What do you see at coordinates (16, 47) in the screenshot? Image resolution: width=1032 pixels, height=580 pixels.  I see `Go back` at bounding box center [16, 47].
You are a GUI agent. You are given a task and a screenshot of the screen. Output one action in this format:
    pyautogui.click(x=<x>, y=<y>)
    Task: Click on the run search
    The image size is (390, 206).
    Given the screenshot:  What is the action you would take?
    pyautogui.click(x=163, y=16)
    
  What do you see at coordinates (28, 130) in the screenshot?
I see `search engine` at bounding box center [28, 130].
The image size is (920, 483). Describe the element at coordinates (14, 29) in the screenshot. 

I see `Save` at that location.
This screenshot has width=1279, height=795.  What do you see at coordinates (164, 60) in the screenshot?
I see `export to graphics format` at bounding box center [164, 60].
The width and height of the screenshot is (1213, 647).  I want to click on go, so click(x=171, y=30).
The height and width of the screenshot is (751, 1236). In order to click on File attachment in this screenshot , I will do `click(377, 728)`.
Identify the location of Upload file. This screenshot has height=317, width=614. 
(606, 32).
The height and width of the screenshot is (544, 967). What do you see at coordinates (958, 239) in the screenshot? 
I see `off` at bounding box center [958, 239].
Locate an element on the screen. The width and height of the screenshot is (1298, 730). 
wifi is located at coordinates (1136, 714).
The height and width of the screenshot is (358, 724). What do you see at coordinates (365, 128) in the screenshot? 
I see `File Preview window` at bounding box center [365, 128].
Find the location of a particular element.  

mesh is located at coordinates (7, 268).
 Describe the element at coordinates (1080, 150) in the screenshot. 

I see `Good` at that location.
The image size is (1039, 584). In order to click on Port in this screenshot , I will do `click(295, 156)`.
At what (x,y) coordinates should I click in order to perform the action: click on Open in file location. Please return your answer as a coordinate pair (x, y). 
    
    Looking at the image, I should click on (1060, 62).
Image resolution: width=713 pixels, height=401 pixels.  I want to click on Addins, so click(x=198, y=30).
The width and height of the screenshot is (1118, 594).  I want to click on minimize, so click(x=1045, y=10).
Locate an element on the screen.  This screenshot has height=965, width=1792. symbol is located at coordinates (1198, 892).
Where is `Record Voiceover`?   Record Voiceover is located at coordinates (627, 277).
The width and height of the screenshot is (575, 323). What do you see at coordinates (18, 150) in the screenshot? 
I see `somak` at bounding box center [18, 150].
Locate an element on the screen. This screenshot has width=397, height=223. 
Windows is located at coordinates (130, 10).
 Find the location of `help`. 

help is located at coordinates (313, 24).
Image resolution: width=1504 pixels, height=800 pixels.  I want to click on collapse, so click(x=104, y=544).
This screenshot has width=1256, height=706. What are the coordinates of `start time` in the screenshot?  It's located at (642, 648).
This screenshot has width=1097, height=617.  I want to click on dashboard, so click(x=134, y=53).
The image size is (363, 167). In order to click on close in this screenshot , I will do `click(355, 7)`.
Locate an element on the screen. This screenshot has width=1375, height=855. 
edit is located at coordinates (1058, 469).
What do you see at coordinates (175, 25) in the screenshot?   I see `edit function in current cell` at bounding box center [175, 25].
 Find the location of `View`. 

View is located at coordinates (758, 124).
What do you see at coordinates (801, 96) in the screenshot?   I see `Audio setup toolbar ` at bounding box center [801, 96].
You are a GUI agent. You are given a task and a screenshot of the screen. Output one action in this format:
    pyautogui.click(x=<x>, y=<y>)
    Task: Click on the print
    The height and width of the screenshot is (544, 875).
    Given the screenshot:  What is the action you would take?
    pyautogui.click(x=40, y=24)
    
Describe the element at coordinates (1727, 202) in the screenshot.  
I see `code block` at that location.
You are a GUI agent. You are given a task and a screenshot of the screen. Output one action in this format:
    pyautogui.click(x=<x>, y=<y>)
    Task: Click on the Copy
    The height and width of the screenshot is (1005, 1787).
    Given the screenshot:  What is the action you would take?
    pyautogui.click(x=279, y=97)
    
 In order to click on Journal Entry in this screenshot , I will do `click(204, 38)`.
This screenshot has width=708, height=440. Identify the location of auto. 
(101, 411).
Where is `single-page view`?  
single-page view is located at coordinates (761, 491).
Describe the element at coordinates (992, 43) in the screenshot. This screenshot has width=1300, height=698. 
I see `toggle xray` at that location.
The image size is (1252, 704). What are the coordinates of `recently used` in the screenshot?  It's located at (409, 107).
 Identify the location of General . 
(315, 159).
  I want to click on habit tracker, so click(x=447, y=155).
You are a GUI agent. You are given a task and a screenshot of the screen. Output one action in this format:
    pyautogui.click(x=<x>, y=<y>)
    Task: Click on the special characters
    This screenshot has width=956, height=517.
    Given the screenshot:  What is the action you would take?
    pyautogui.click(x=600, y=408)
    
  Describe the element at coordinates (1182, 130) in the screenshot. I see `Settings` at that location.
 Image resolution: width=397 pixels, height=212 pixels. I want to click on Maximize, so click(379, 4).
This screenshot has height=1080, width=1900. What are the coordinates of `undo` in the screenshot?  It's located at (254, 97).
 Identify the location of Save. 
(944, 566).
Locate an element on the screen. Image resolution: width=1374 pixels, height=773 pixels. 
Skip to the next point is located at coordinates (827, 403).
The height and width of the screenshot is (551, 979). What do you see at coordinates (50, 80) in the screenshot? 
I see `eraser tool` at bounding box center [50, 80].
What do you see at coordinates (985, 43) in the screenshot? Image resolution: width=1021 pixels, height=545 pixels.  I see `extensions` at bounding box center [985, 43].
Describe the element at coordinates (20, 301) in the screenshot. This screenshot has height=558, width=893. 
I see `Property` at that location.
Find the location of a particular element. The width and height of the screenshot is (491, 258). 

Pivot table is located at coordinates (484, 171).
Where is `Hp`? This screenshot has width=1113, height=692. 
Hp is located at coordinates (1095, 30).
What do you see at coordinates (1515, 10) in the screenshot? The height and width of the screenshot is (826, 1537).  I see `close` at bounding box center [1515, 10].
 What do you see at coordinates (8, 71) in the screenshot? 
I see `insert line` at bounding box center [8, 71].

* _Exercise requirements_
Retype the lines in the records above, starting at the line containing "Locate an element on the screen. The" and ending at the line containing "wifi is located at coordinates (1136, 714).".

* _Response to the exercise_
Locate an element on the screen. The width and height of the screenshot is (1298, 730). 
wifi is located at coordinates (1136, 714).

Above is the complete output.